One nice thing about the Drake Equation is it considers the total number of civilizations to be constant while star formation is at a constant rate. This means that for every aged, advanced, dieing civilization there is another upstart group of evolving individuals getting ready to build a new society. If we want to find life, it is actually better if each civilization is short lived and uses low tech radio for as long as possible. If civilizations could only survive 50,000 years and used radio communications at some level for 4000 years, we’d have an 8% chance of being around when radio signals were being sent.

The next question is, if there is such a civilization out there, is it near enough and loud enough that our meager radio detectors can hear it? This is a complicated probability – A civilization that is loud, with powerful more-than-mega-watt transmitters could be detected at a much greater distance than a planet covered in boy scouts with ham radios. As our abilities to build more sensitive detectors get better, we can also change the probability. So – here we have to make estimates – based on our average radio leakage and our current technology, how near does that planet need to be, and what is the probability that will happen?

And if they are close enough to hear, and they are currently transmitting, what is the chance we are listening at the same wavelength they are sending? For practical reasons, a telescope can only listen to so many frequencies at once. What if we aren’t tuning in where we should be? So here, again, we have to look at the entire wavelength spectrum and consider how much of it we can tune it at one, and come up with a probability.

And even if we are listening at the right time at the right frequency and they are near enough, what if we just happen to be looking off in the wrong direction?

These last two factors: frequency and sky coverage are things we as observers can control. In theory, given enough money and enough telescopes it would be possible to look at every star in every wavelength in almost every moment in time. (In theory.) We can also improve on the sensitivity of our telescopes until the one lost explorer with a pocket walkie-talkie on a world on the other side of the galaxy can be heard. (In theory.) These human controllable elements are the variables in our equations. We can change their values, given time, money, and technology. What we can’t change are the number of civilizations out there and how long they last and how long they transmit radio signals. Those are external constants that are just waiting to be determined.

So, faced with a beautiful equation laid out in Horvat’s paper, we could guess at values and plug our way through, but he’s already done that for us. On the bleak or safe (depending on perspective) side of the story, if there are between 5 and 30 civilizations who live from 500,000 to 4 million years but only use radio for 500 years… well those are civilizations probability says we will never find (probability < 0.6%). On the other hand, if there are 300 civilizations out there, and they live 250,000 years and use radio for 2500 years, then there is over 90% probability of finding them if all else is optimal.

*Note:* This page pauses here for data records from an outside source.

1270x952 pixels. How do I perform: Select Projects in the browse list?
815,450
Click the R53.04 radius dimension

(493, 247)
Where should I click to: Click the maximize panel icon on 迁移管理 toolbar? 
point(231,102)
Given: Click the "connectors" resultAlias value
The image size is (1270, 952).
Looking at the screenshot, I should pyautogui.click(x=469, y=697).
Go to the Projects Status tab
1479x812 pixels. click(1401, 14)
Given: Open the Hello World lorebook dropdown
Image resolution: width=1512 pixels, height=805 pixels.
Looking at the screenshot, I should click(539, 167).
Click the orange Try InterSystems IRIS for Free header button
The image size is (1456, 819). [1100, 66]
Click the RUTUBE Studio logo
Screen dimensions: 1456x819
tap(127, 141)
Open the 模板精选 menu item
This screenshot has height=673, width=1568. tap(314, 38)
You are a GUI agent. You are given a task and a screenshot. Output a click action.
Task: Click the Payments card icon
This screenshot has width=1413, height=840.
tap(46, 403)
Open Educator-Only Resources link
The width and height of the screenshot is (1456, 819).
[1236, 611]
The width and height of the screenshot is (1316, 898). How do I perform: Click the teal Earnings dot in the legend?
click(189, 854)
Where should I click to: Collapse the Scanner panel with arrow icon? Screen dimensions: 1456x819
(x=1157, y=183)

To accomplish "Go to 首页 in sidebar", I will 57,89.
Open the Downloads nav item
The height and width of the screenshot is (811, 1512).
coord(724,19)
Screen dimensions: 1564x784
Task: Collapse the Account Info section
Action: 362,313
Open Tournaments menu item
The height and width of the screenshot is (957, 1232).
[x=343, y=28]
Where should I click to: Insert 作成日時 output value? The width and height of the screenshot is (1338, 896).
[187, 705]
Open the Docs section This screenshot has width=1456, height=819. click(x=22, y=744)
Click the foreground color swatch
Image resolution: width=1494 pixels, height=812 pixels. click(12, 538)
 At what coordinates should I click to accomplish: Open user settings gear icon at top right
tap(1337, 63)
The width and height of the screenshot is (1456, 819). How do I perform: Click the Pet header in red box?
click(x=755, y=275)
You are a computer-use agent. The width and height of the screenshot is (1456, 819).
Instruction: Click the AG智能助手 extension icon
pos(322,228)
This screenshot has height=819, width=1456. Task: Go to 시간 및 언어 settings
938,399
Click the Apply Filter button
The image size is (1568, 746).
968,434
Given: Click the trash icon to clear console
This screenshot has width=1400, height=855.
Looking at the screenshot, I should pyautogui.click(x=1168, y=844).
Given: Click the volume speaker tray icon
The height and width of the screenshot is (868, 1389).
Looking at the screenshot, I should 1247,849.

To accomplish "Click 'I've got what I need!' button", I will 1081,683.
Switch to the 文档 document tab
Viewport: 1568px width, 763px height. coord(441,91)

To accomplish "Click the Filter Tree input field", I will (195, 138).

So, we are in the interesting position, thanks to Horvat’s careful thinking, of knowing how to predict mathematically what our chances are of knowing “Are we alone?” What we don’t know are the numbers we need to put in to find our probability. How long does a civilization last? How long does it send radio waves into space? And how many worlds do these civilizations fill? We can guess. For now the truth may be out there, but we are still waiting to learn it down here.